On religion providing some of the core ideas for the founders of the United States
"Even people like Thomas Jefferson or George Washington, who weren't very religious ... saw religion as the source of conscious morality, and therefore you had to protect religion almost at all costs. And Thomas Jefferson ... who certainly didn't have any faith in the divinity of Christ, even he believed that you had to protect individual conscience and therefore you had to protect religion. But in order to protect that, and to prevent ecclesiastical tyranny, you had to separate church and state — and that's where these early ideas emerged."

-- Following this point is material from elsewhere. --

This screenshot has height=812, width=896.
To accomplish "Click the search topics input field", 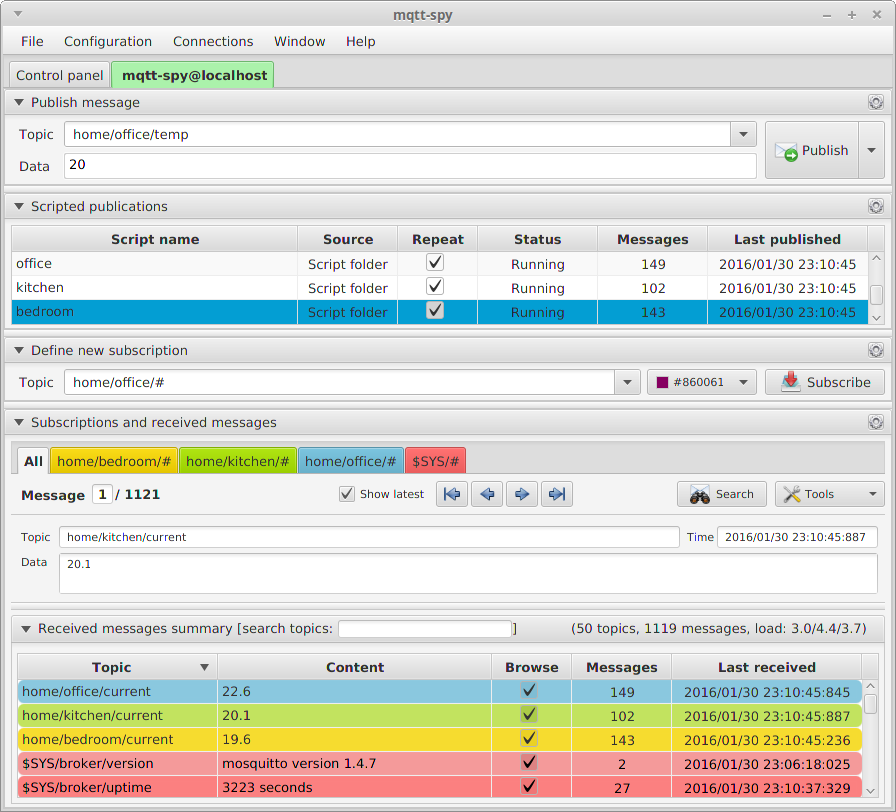I will 424,628.
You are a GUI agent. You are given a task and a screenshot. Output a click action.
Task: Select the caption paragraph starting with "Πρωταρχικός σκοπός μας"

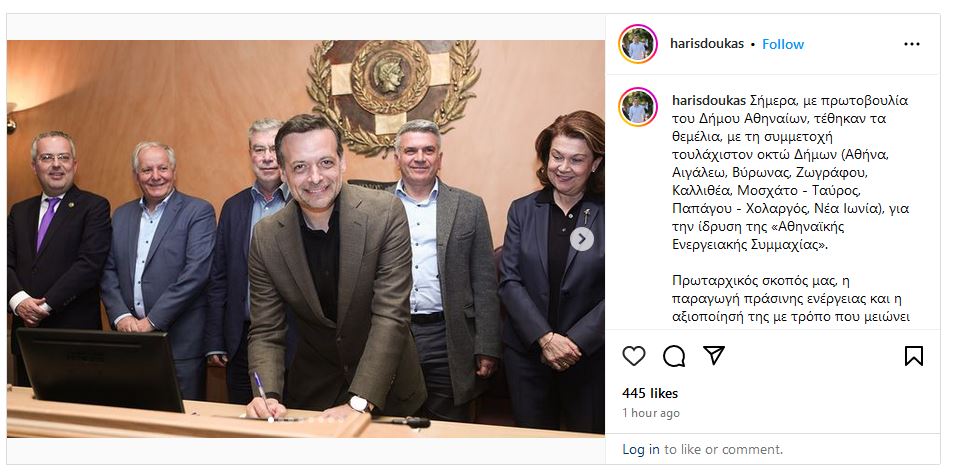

On the separation of church and state
"The First Amendment has the free exercise clause and the establishment clause, and that's pretty much it. And how that was interpreted for the first 150 years was that religion had a role in public life, religion had a role in politics. It just meant that the government couldn't regulate religion; it couldn't set up a national church, and it couldn't interfere with the way people worshipped. Essentially what it did was make Protestantism the unofficial religion. That only changed after World War II, when our nation became more religiously pluralistic and other groups like Catholics and Jews started challenging the Protestant domination. The Supreme Court decided to make things more simple for a modern era by hardening what Jefferson called the 'wall of separation between church and state.' The best thing to do was to try and remove religion from public life as best as people could."
On FDR and foreign policy
"FDR by 1937 wanted the United States to play a more active role in world affairs and a much more active role in resisting Nazis – maybe not to go to war, but certainly to take a more active role in resisting Nazism. And he constantly evoked both 'the sword of the spirit' and the 'shield of faith' in overtly religious language – speaking of religion by name and quoting from the Bible, and especially pointing to the threat the Nazis posed to all religions. And he used the 'sword of the spirit' to call for a robust American foreign policy. But he also used the shield of faith to couch it in terms that were very much about implementing world peace and spreading democracy."
On American exceptionalism
"To most people it means that America is exceptional in that it's not only different, but it's better. And often it's better because of those differences. And America is a unique force of good in the world, a unique force for virtue. And exceptionalism usually applies to people who believe that America should spread this virtue or should share it in the rest of the rest of the world, and often that results in conflict and/or war."